▶ **READING PASSAGE**
☆ ☆ ☆ ☆ ☆ ☆ ☆
The measured melting enthalpies of hydrated raw HPC samples and their PMs were plotted against respective W c and a very good fit with the linear ∆H = f(W c) regression (as it is shown in Fig. 5) was obtained. The linear trend was maintained throughout the measuring range.

Fig. 5
figure 5

The determined enthalpies of melting versus respective contents of water W c represented linear dependences. The sought value of non-freezing water calculated as the concentration at which ΔH = 0 (extrapolation) is marked with red triangle. The figure shows an example obtained for HPC MF (ΔH = − 182.5 + 337.7 × W c)

The calculated values of NFW and accompanying coefficients of determination R2 are listed in Table 2.

Table 2 Contents of non-freezing water determined for raw HPC samples and their physical mixtures with examined drugs of different solubility: salicylic acid (SA)—low solubility drug, sodium salicylate (NaSA)—high solubility drug; n NFW stands for the number of water molecules per disaccharide HPC unit

As seen in Table 2, the contents of non-freezing water in different LF, MF, HF types of raw HPC are nearly equal and range from 0.51 to 0.54 g g−1. This indicates that the molecular mass and viscosity do not affect the content of non-freezing water. In this case, the access to hydroxyl groups and their amount, which is the same, plays the key role (see Table 1). For the salicylic acid physical mixtures, the non-freezing water contents were also similar, but ranging from 0.17 to 0.19 g g−1 (3 times smaller comparing to their raw analogs). This confirms earlier research [18], where authors demonstrated, that apart from hydrogen bonding, also the presence of “nanocavities” influences the formation of non-freezing water. In other words, such a threefold decrease may be explained by the fact that with the lowering amount of hydroxyl groups, the number of “nanocavities” also decreases. That is because the “nanocavities” were occupied or there was limited access to them due to small salicylic acid molecules.
☆ ☆ ☆ ☆ ☆ ☆ ☆
▶ **DATA BELOW**
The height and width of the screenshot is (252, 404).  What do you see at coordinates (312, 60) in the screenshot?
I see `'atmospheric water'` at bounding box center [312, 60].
☆ ☆ ☆ ☆ ☆ ☆ ☆
▶ **WHAT TO WORK ON**
Continue the passage on non-freezing water in HPC samples and their drug mixtures, picking up after its last sentence.

▶ **EXERCISE OUTPUT**
The last group of samples under study was HPC and NaSA matrices. What can be considered interesting is that the NFW contents were similar to unmixed HPC. The LF and MF types were nearly similar and equaled to 0.50 and 0.48 g g−1, respectively, HF was 0.44 g g−1. This clearly shows that the deficiency of hydroxyl groups was compensated by the strong influence of the counter ion Na+ [26]. High dissociation leads to a stronger interaction between the dissociated ion pair and water molecules. This phenomenon activates adsorption of bound water.

The number of water molecules per disaccharide unit (n NFW) calculated for all types of raw HPC was in the range of 21.7–22.9 and was comparable to n NFW obtained for CMC 700 kDa 21.9 [14]. The other studied polymers such as cellulose, chitosan, schizophyllan, hyaluronan and CMC 90 kDa have n NFW lower than 18.7 (2.4, 7.00, 14.1, 17.2, 18.7, respectively).

Conclusions

In the present study, differential scanning calorimetry was used to investigate the non-freezing water contents of hydroxypropylcellulose of various molecular mass and viscosities: HF, MF, LF and their matrices composed of drugs with different solubilities such as salicylic acid and sodium salicylate. It was found that under the measurement conditions, the viscosity and molecular mass affects the NFW contents in a raw polymer only negligibly. Poorly soluble small molecule drug (salicylic acid) reduced the NFW amount nearly 3 times. It was demonstrated that the formation of non-freezable water is influenced by both the reduced access to a smaller number of hydroxyl groups and the spatial architecture (“nanocavity”) of the polymer. The NFW contents calculated for matrices with highly soluble sodium salicylate were comparable to those of raw HPC, which shows how strong an influence of the counter Na+ ion is. During the studies, it was also found that the maximum temperature T max of melting was strongly influenced by the solubility of the drug. Highly soluble NaSA shifted T max toward the lower negative values, while SA toward the higher positive values.

This type of research may contribute to better understanding of processes that influence dissolution behavior of both highly and poorly soluble drugs from tablet formulations.